Hottest July day ever recorded in UK
The UK has seen the hottest July day on record, with temperatures hitting 36.7C (98F).
The Met Office said the reading had been registered at Heathrow - breaking the previous record set in 2006.
A level 3 "heatwave action" heat-health alert has been declared for all parts of England.
But in Scotland, forecasters warned of thunderstorms, torrential downpours and hail stones up to 1cm in size.
Lightning was also spotted in the north-east of England, with a storm breaking out near Antony Gormley's Angel of the North statue.
Hot weather may have been a "contributing factor" to a large fire which consumed about 30 acres of Thetford Forest.
Motorists on the M1 in Derbyshire faced delays after a lorry carrying batteries burst into flames, causing the motorway to be temporarily closed in both directions.
Meanwhile, five people were taken to hospital from the Royal Norfolk Show as temperatures rose to 31C (88F) in Norwich.
In Staffordshire, 80 people were stranded on the monorail at Alton Towers when two trains broke down.
Wimbledon spectators - who had been covering their heads with umbrellas, newspapers and towels - were advised to wear hats.
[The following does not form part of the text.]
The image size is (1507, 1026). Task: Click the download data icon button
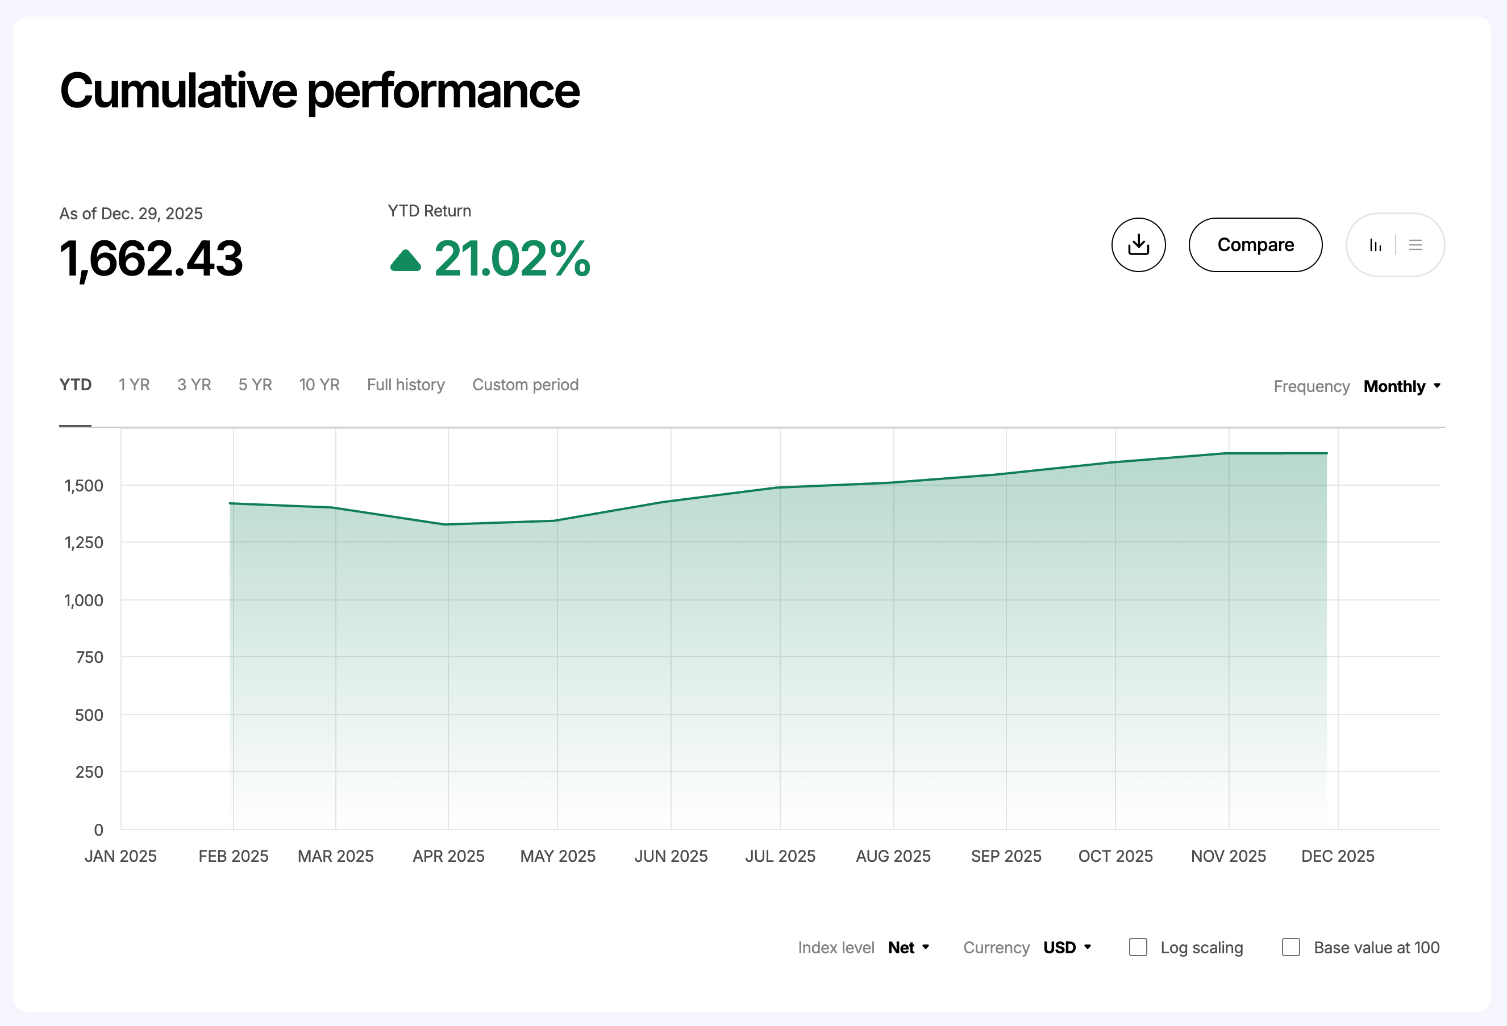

London was hotter than Rome and Athens, according to figures collated by the Met Office, but other parts of Europe saw temperatures rise above 40C (104F).
Network Rail instructed train companies to slow down at vulnerable locations where tracks could buckle because of the heat.
- Affected routes include Abellio Greater Anglia trains between London Liverpool Street and Ipswich and First Great Western services between London Paddington to Bourne End and Henley-on-Thames
- Virgin's East Coast line between Leeds and London Kings Cross is also running a reduced service
- Commuters have been advised to check their journeys before travelling and to carry water and sunscreen
Network Rail has said the heat could have been a factor in the derailment of a freight train in Lincolnshire on Tuesday.
Keeping cool in the heat
Health warnings were also issued to young children, the elderly and those with serious illnesses who are encouraged to stay in the shade, wear loose clothing and drink plenty of water.
Vicky Barber, from the British Lung Foundation Helpline, said: "During hot weather, the air we breathe has lower moisture levels than usual, which can have a drying effect on our airways.
"As a result, people with respiratory conditions such as COPD or severe asthma may find it harder to breathe, feel more tired, or find their lungs feeling heavy or tight."
Dr Angie Bone, head of extreme events at Public Health England, said: "Employers should ensure indoor areas are kept cool and consider allowing these individuals to travel to or from their place of work during cooler, or less busy times of the day.
"For those working or exercising outdoors, strenuous physical exertion during the hottest part of the day should be kept to a minimum."
Some schools have cancelled their sports days, including Castledon School in Wickford, Essex, and Christchurch Primary School in Ilford, north-east London.
People have been reminded to take care swimming in open water, after the death of a man believed to have drowned in a reservoir in Suffolk on Tuesday.
The heat has caused bin collections to be delayed across Bath and North Somerset because the circuit boards in the compactors of the bin lorries are overheating.
BBC Essex hired an ice cream van to give free ice cream to listeners, paid for by the station presenters and editor.
Breakfast presenter James Whale said: "It's going to be baking in Essex and our listeners are so brilliant we thought they deserved a treat."
One animal at the Cornish Seal Sanctuary has been making the most of the sunshine.
Pumpkin, a grey seal, has learned to jump on the sun canopy over his pool, which he uses as a hammock as he rolls around sunbathing.
He learned the trick in May but has been doing it every day recently because of the hot weather.
Hot weather can be fatal for many animals, and the RSPCA has reminded people never to leave a dog alone in a car on a warm day, even with the windows left open.
The PDSA has advised that pets should always have access to shade, and hutches should not be left in direct sunlight.